Contact lenses sharpen our blurry vision, and free us from the hassle of pushing sliding glasses back up our noses. But the future of contacts is nigh: Researchers have created a super-thin infrared sensor that could lead to the development of night vision contact lenses.
Night vision, presently, is a rather clunky technology — epitomized in the rainy Tyrannosaurus rex scene in the original Jurassic Park. To see in the dark, a person dons a set of binocular-shaped goggles strapped to the head. The devices also produce a lot of heat, so they need to be cooled, adding to the overall volume of mechanics required.
Now, researchers from the University of Michigan are close to packing night vision’s clumsiness into technology that fits on your fingertip.

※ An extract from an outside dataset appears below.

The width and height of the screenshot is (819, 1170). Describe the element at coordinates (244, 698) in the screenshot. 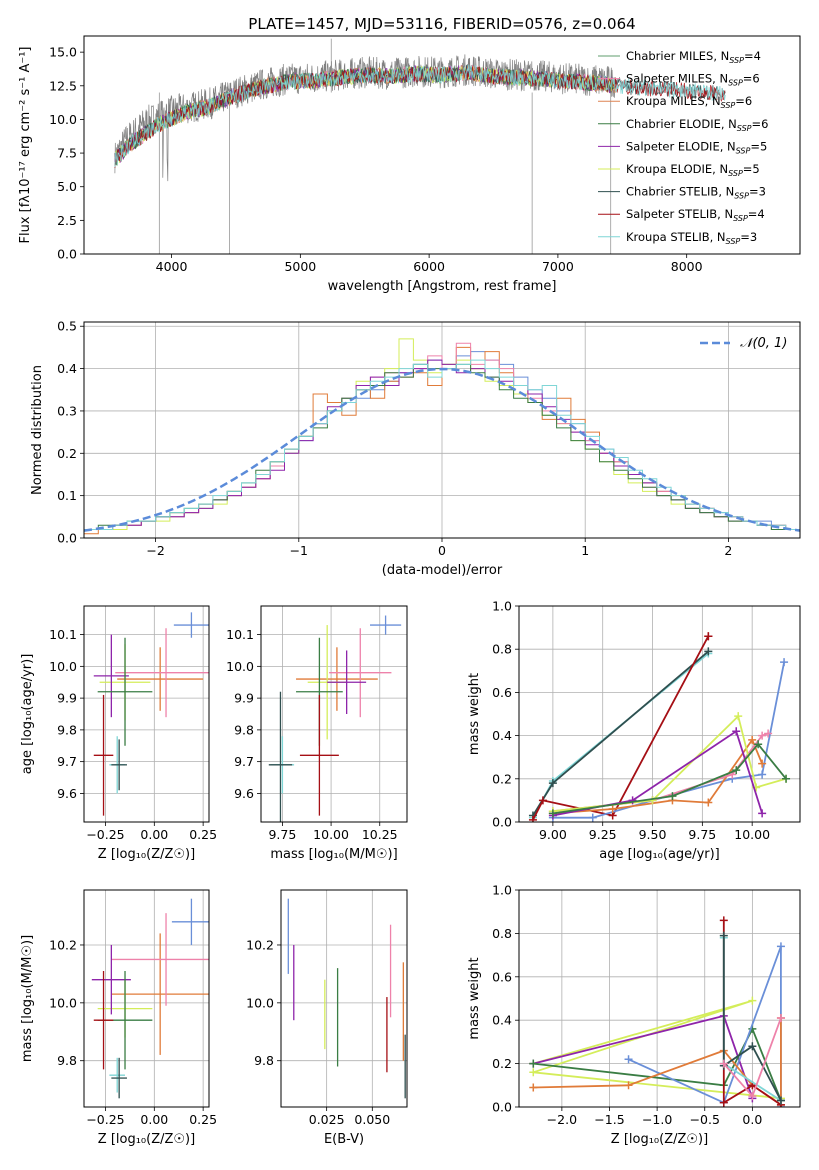

I see `y-tick-label: 9.9` at that location.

They built a super-thin infrared light sensor using graphene — a material that’s a single carbon atom in thickness — that could be stacked on contact lenses or integrated into smart phone cameras for handy night vision.

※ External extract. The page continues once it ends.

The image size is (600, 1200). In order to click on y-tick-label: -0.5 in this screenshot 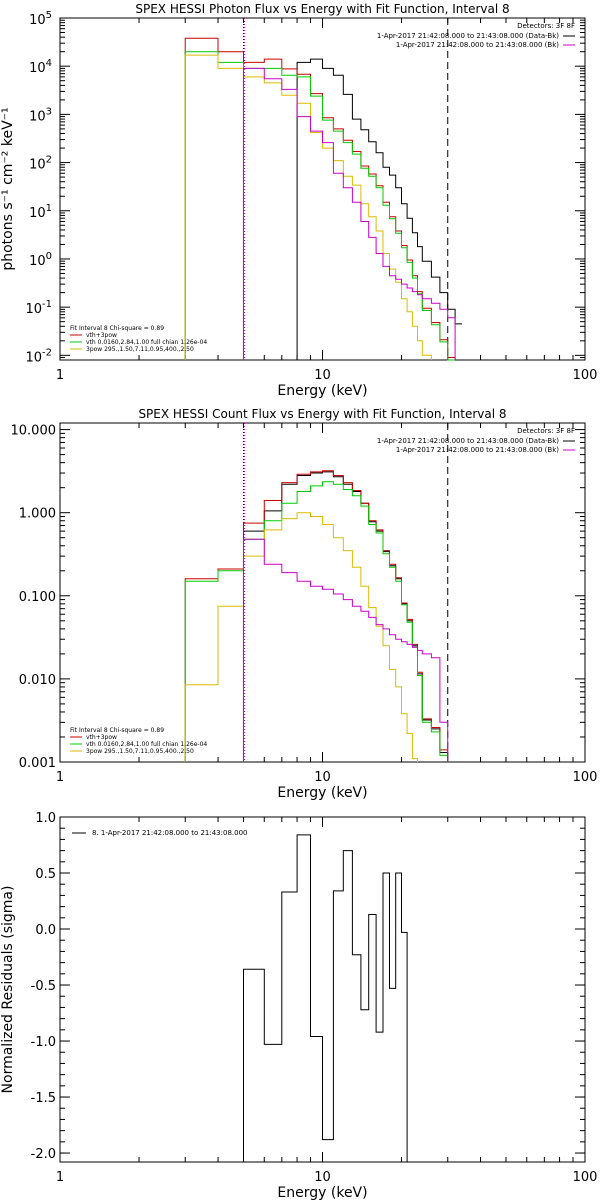, I will do `click(44, 986)`.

If you look at graphite under a microscope, it’s comprised of thin layers of stacked carbon. If you separate these layers repeatedly until you reach a single layer, you’re left with super-conducting, strong, ultra-thin graphene.
Scientists already know that graphene can absorb the entire infrared spectrum, as well as visible light and ultraviolet light. However, it’s been difficult to coax the material into absorbing enough light to produce an electrical signal. The team from Michigan engineered a new way to boost the sensitivity of graphene in order to generate an electric signal from infrared light.

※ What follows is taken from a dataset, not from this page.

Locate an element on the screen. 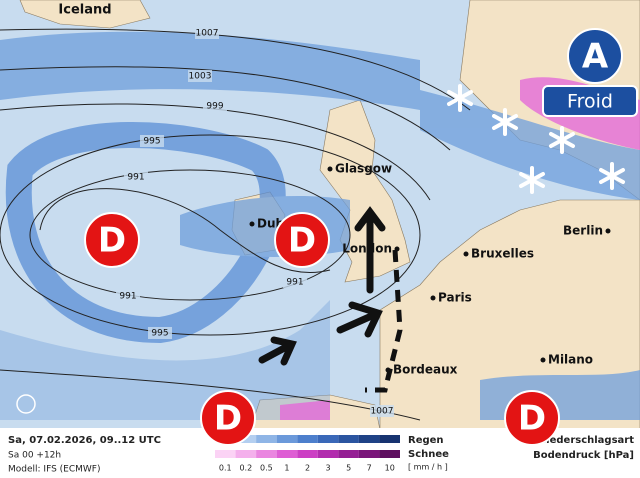 This screenshot has width=640, height=478. high-pressure is located at coordinates (595, 56).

They did this by sandwiching an insulating barrier between two layers of graphene, and adding an electrical current to the bottom layer. When infrared light hit the top layer of graphene, it dislodged electrons as it normally would — but courtesy of the electric current, the pattern of electron movement was amplified and could be used to reconstruct the infrared image.
The researchers published their findings in the journal Nature Nanotechnology.
Seeing the Light
The new graphene sensor operates at room temperature without cooling mechanisms, which keeps its design very small. The prototype researchers have built is smaller than a pinky nail, and can be scaled down to an even smaller size.
That small size means it could someday be affixed as an infrared sensor on, say, Google Glass, or on a contact lens. (Technology to display the image thus produced has been demonstrated in contact lenses too.)
“Our work pioneered a new way to detect light,” Zhaohui Zhong, assistant professor of electrical and computer engineering said in a news release. “We envision that people will be able to adopt this same mechanism in other material and device platforms.”
Predator vision: no longer a far-fetched 1987 sci-fi film fantasy.